I wrapped myself in blankets and settled in for the night. I lay awake for several hours staring at the ceiling, awake in the dark.
It was so hard to fall asleep here. There was my brothers’ snoring, even though August and Connie insisted they didn’t. But I could attest to nearly three years of rumbling from Connie and high-pitched wheezing from August. Sometimes the house creaked angrily from wind or rain. Sometimes the walls wept when the weather was bad, and raindrops splatted my face. Other times I heard howling from the woods. Sometimes there was silence. On those nights I just gazed at the window. When the skies were clear I could see the stars. When the moon was full, it hung beautifully in the sky like a silver coin.
I wondered if anyone else was awake at this time.
I heard a tiny squeak. A little white shape scurried through the dark and sniffed my hand. I brought my finger to the rodent’s wiggling pink nose and whiskers.
Doux licked and wrapped his body around my hand. “I don’t have any food,” I whispered.
The rat responded by hugging my finger with his little paws. I brought him to my pillow. Doux walked in circles before lying down and shutting his eyes. I scratched his tiny body as he slept.
Of all the things to comfort me in this place, I thought as I watched Doux sleep. It was you, little one.
I stared back at the ceiling and tried to sleep. My thoughts returned to Mother.
I remembered the last thing I’d said to her.

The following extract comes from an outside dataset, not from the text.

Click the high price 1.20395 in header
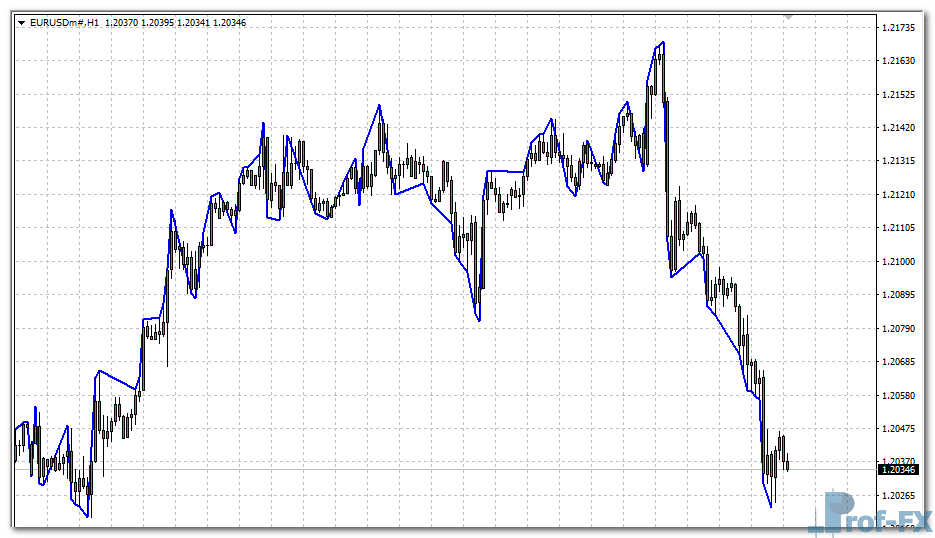Screen dimensions: 935x538 [157, 22]
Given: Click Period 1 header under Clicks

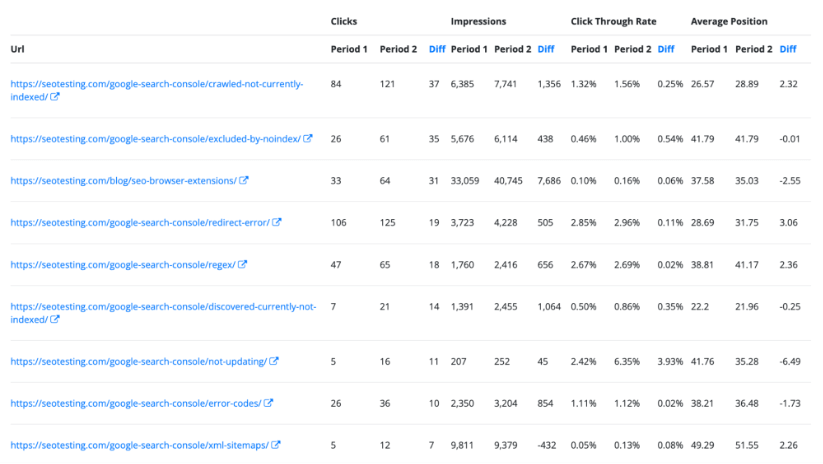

When she was preparing to leave, she asked us all if we wanted something from the city. “An early Christmas gift for my boys,” she said. “And celebration for a return to our old lives.”
Connie asked for a new set of tools. August wanted new pens.
At first, I didn’t want anything. They all asked for something useful. What could you possibly want? I told myself.
“Just a paintbrush,” I mumbled. “I can figure the rest out later.” Selfish, I thought as words left me. Stupid and selfish.
Mother smiled and kissed us all on the head. “I’ll be back soon.”
Just a brush. I should’ve asked for boots. I made a vow to give up painting when we left the city. I wasn’t even fully trained, and who would possibly be able to pay for a portrait out here? It wasn’t practical, I told myself. I wasn’t practical.
Yet I couldn’t stop thinking about it. Every day that wore on here, all I could think about was how much I wanted to hold a brush again.
That’s just a dream, I told myself as I rolled over and shut my eyes. A foolish dream.